* SUPPLIED PASSAGE:
How to Evaluate the Integral of an Even Trig Function in a Radical?

[karush]

Evaluate the integral
$I_4=\displaystyle\int_{-\pi}^{\pi}\sqrt{\frac{1+\cos{x}}{2}} \, dx $

ok offhand i think what is in the radical is trig identity
but might be better way...

 

[skeeter]

note …

$\cos^2{t} = \dfrac{1+\cos(2t)}{2}$

also, $\sqrt{\cos^2{t}} = |\cos{t}|$

 

[karush]

note …

$\cos^2{t} = \dfrac{1+\cos(2t)}{2}$

also, $\sqrt{\cos^2{t}} = |\cos{t}|$

$I=\displaystyle\int_{-\pi}^{\pi} |\cos{t}| dt$
Ok I would assume the abs would mean the splitting of the int into 2 int of + and -

 

[topsquark]

$I=\displaystyle\int_{-\pi}^{\pi} |\cos{t}| dt$
Ok I would assume the abs would mean the splitting of the int into 2 int of + and -

Right. So on what intervals is cos(t) positive and negative on \(\displaystyle ( -\pi , \pi ]\)?

-Dan

 

[karush]

Right. So on what intervals is cos(t) positive and negative on \(\displaystyle ( -\pi , \pi ]\)?

-Dan

https://www.desmos.com/calculator/w4iav0jfj1trom are the desmos $[-\pi, 0]$ is - and $[0,\pi]$ is +

 

[skeeter]

$\displaystyle \int_{-\pi}^\pi \sqrt{\dfrac{1+\cos{x}}{2}} \, dx$

$x = 2t \implies dx = 2 \, dt$

$2 \displaystyle \int_{-\pi/2}^{\pi/2} |\cos{t}| \, dt = 4 \int_0^{\pi/2} \cos{t} \, dt$

 

[karush]

$\displaystyle \int_{-\pi}^\pi \sqrt{\dfrac{1+\cos{x}}{2}} \, dx$

$x = 2t \implies dx = 2 \, dt$

$2 \displaystyle \int_{-\pi/2}^{\pi/2} |\cos{t}| \, dt = 4 \int_0^{\pi/2} \cos{t} \, dt$

$ \displaystyle4 \int_0^{\pi/2} \cos{t} \, dt = 4\Biggr[ \sin{t} \Biggr]_0^{\pi/2} =4[1-0]=4$

ok I didn't understand how this last step made the abs disappear?

* SET EXERCISE 1:
Copy the forum thread on the integral word for word, from "How to Evaluate" up to and including "be better way...".
* SET EXERCISE 2:
Answer these questions about the forum thread on the integral:
(a) What substitution does skeeter propose for x?
(b) According to skeeter, what does the square root of cos²t equal?
(c) What final value does karush get for the integral?
* SET EXERCISE 3:
Continue the forum thread on the integral past its last post.

A run of items:
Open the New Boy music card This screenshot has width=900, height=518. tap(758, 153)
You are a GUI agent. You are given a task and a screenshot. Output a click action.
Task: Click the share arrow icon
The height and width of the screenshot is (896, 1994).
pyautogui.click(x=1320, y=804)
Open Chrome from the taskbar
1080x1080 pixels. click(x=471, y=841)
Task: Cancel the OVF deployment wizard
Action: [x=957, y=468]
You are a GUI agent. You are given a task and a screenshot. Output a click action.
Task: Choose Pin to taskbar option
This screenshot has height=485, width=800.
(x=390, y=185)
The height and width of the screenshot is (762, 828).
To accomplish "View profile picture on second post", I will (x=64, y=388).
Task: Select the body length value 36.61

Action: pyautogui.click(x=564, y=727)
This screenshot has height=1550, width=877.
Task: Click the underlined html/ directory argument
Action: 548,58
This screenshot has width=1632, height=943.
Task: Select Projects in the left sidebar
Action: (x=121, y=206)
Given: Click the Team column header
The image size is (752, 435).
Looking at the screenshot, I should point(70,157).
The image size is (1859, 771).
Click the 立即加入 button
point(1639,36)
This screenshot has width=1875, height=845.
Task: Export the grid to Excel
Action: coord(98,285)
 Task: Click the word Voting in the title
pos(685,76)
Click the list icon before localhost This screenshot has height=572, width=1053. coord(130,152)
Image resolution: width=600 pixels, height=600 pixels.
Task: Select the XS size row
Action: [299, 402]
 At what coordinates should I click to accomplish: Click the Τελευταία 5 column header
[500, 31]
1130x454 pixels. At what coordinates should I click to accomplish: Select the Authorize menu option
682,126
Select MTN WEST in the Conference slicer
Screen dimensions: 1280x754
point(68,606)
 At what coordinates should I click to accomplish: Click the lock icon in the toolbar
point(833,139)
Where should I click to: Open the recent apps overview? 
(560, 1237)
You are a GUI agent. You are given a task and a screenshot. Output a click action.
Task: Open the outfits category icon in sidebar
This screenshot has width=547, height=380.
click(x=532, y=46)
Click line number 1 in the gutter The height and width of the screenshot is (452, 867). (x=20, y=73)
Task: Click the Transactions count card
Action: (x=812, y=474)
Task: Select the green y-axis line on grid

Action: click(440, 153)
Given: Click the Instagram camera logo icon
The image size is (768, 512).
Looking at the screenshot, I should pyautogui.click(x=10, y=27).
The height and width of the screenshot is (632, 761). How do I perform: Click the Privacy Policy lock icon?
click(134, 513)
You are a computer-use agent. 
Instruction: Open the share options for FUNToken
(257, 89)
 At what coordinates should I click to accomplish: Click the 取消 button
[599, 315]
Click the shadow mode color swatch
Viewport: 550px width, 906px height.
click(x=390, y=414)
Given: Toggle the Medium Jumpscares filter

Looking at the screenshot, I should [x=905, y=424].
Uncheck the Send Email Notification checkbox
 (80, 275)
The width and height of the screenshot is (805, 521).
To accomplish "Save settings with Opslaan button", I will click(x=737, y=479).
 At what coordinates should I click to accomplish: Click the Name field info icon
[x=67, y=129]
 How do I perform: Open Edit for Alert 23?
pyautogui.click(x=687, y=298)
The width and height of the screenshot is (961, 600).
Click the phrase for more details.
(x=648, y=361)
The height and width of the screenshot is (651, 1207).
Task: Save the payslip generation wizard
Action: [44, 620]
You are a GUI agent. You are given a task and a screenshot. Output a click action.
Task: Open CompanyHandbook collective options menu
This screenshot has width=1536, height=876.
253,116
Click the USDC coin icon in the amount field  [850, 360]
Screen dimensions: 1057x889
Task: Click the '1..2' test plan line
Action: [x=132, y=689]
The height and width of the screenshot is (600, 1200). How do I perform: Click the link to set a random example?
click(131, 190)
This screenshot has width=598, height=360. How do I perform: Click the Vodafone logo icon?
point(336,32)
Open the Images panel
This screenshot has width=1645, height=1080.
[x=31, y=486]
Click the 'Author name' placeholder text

* WRITTEN REPLY 1:
How to Evaluate the Integral of an Even Trig Function in a Radical?

[karush]

Evaluate the integral
$I_4=\displaystyle\int_{-\pi}^{\pi}\sqrt{\frac{1+\cos{x}}{2}} \, dx $

ok offhand i think what is in the radical is trig identity
but might be better way...

* WRITTEN REPLY 2:
(a) x = 2t, so dx = 2 dt.
(b) |cos t|
(c) 4

* WRITTEN REPLY 3:
W|A

 

[topsquark]

$ \displaystyle4 \int_0^{\pi/2} \cos{t} \, dt = 4\Biggr[ \sin{t} \Biggr]_0^{\pi/2} =4[1-0]=4$

ok I didn't understand how this last step made the abs disappear?

W|A

cos(t) is negative on \(\displaystyle \left [ -\pi, -\dfrac{ \pi }{2} \right ]\) and \(\displaystyle \left [ \dfrac{ \pi }{2}, \pi \right ]\). There are 4 intervals which have the same value and are all the same as the integral from 0 to \(\displaystyle \pi / 2\).

-Dan

 

[karush]

Mahalo
spicy problem

 

[Prove It]

Evaluate the integral
$I_4=\displaystyle\int_{-\pi}^{\pi}\sqrt{\frac{1+\cos{x}}{2}} \, dx $

ok offhand i think what is in the radical is trig identity
but might be better way...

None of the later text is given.